O Tribunal de Contas dos Municípios da Bahia (TCM-BA) determinou a suspensão imediata do Pregão Eletrônico nº 02/2026 da Prefeitura de Caetanos, voltado à gestão de combustíveis e lubrificantes da frota municipal. O contrato tem valor estimado anual A decisão cautelar, proferida pelo conselheiro Nelson Pellegrino na última quarta-feira (8), atende a uma denúncia da empresa Prime Consultoria e Assessoria Empresarial Ltda, que apontou restrições indevidas no edital que poderiam prejudicar a competitividade e a economia dos cofres públicos em um contrato estimado em R$ 4 milhões anuais.

Segundo informou o TCM-BA ao site Achei Sudoeste, a principal irregularidade identificada pelo relator diz respeito à proibição expressa de que as empresas participantes apresentassem “taxa administrativa negativa”. No mercado de gerenciamento de frotas, é comum que empresas ofereçam taxas abaixo de zero para vencer a licitação, lucrando com a intermediação financeira junto aos postos. Ao vedar essa possibilidade, o edital de Caetanos contrariou o entendimento recente do Tribunal de Contas da União (TCU), que defende a aceitação de propostas com taxas negativas como forma de garantir o menor dispêndio possível para a administração.

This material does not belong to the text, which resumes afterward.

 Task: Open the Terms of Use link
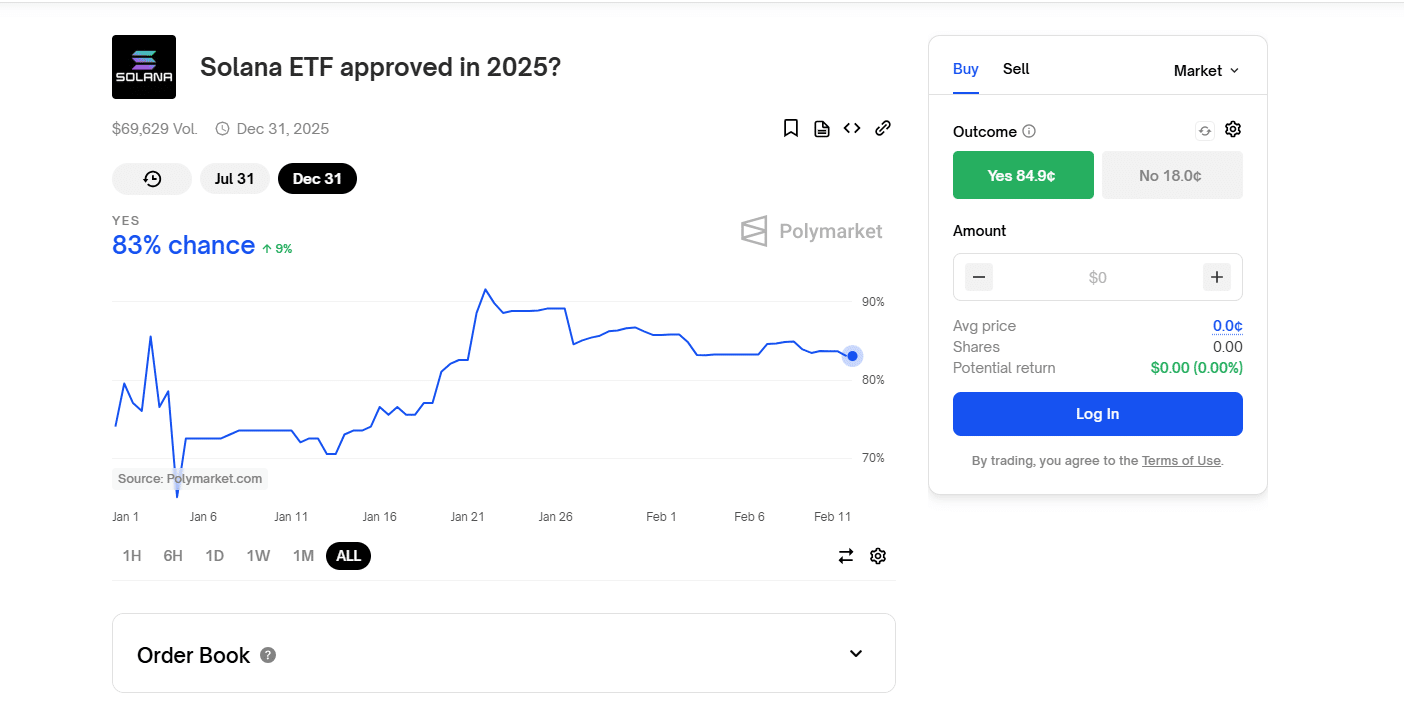pos(1181,461)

A empresa denunciante também questionou o uso do sistema de “arranjo aberto” — que permite o uso de diversas bandeiras de cartão — e as regras para emissão de notas fiscais. Nestes pontos, porém, o conselheiro Nelson Pellegrino deu razão à gestão do prefeito Edas Justino dos Santos. A prefeitura argumentou que o modelo anterior, de “arranjo fechado”, gerava um ágio de até 30% no preço do combustível, causando um prejuízo estimado em até R$ 1,2 milhão por ano. Além disso, o modelo aberto elimina o “quilômetro morto”, permitindo que o veículo seja abastecido em qualquer posto credenciado sem deslocamentos desnecessários.

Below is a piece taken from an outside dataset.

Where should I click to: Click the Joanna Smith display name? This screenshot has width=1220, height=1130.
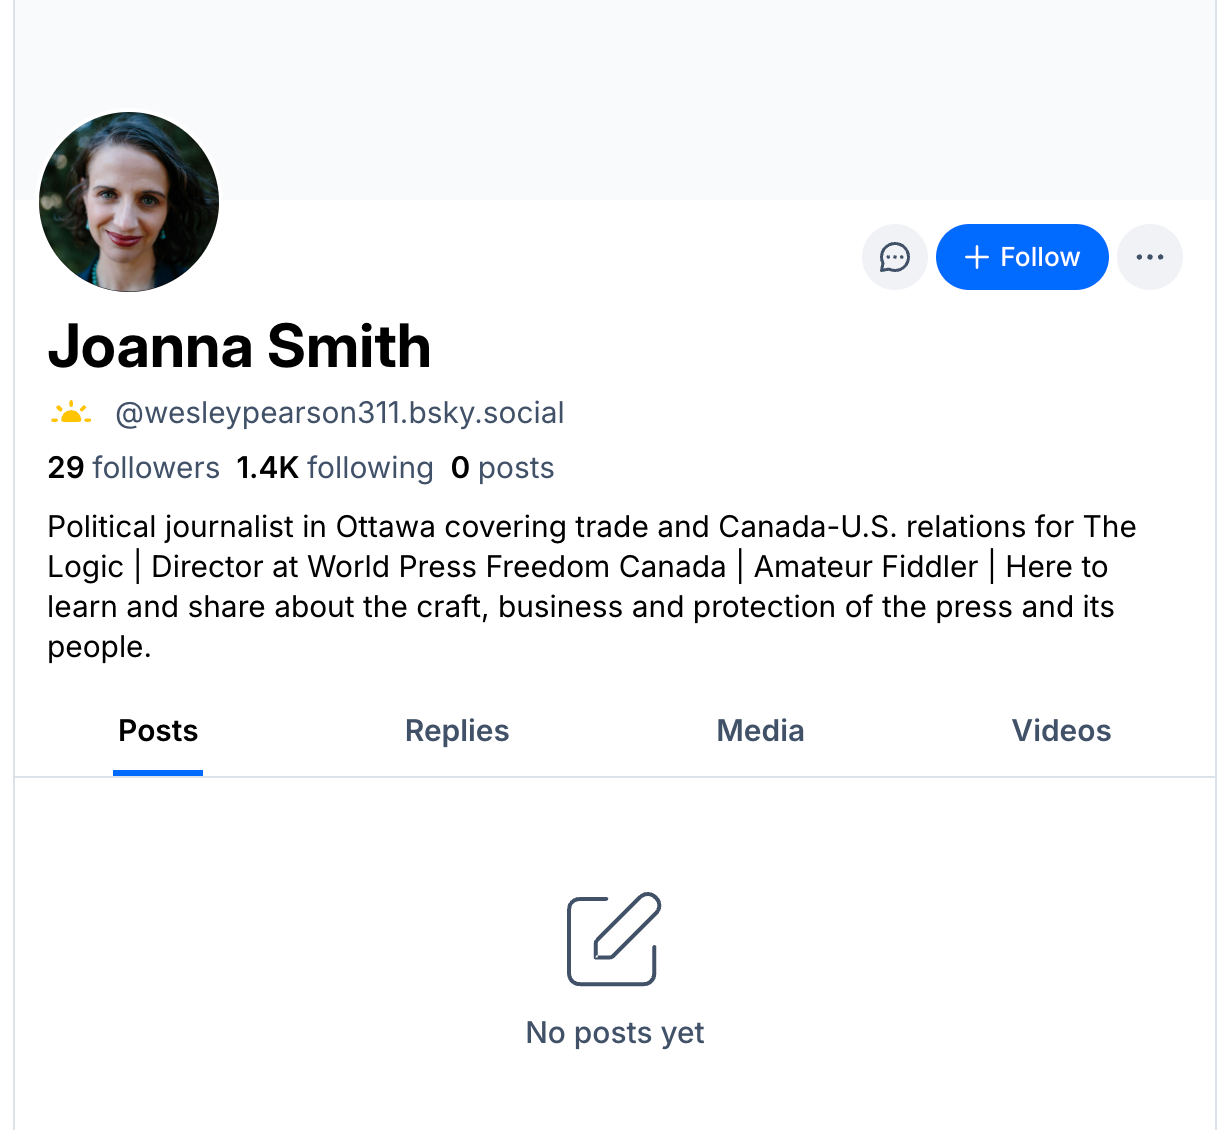coord(239,347)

Apesar de validar a escolha técnica do modelo de cartões, a falha na regra sobre o julgamento das propostas foi suficiente para travar o processo. O conselheiro destacou o “perigo de dano”, uma vez que a sessão de julgamento estava prevista para ocorrer no mesmo dia da decisão. A suspensão visa evitar que o município assine um contrato bilionário sob regras que limitam o desconto que as empresas poderiam oferecer.

Na decisão, Pellegrino autorizou a prefeitura a retificar o edital para excluir a proibição da taxa negativa. Caso o município realize a correção e republique o documento abrindo novos prazos, o certame poderá seguir normalmente. O prefeito Edas Justino dos Santos foi notificado e tem o prazo de 20 dias para apresentar sua defesa e encaminhar a cópia integral do processo administrativo ao TCM.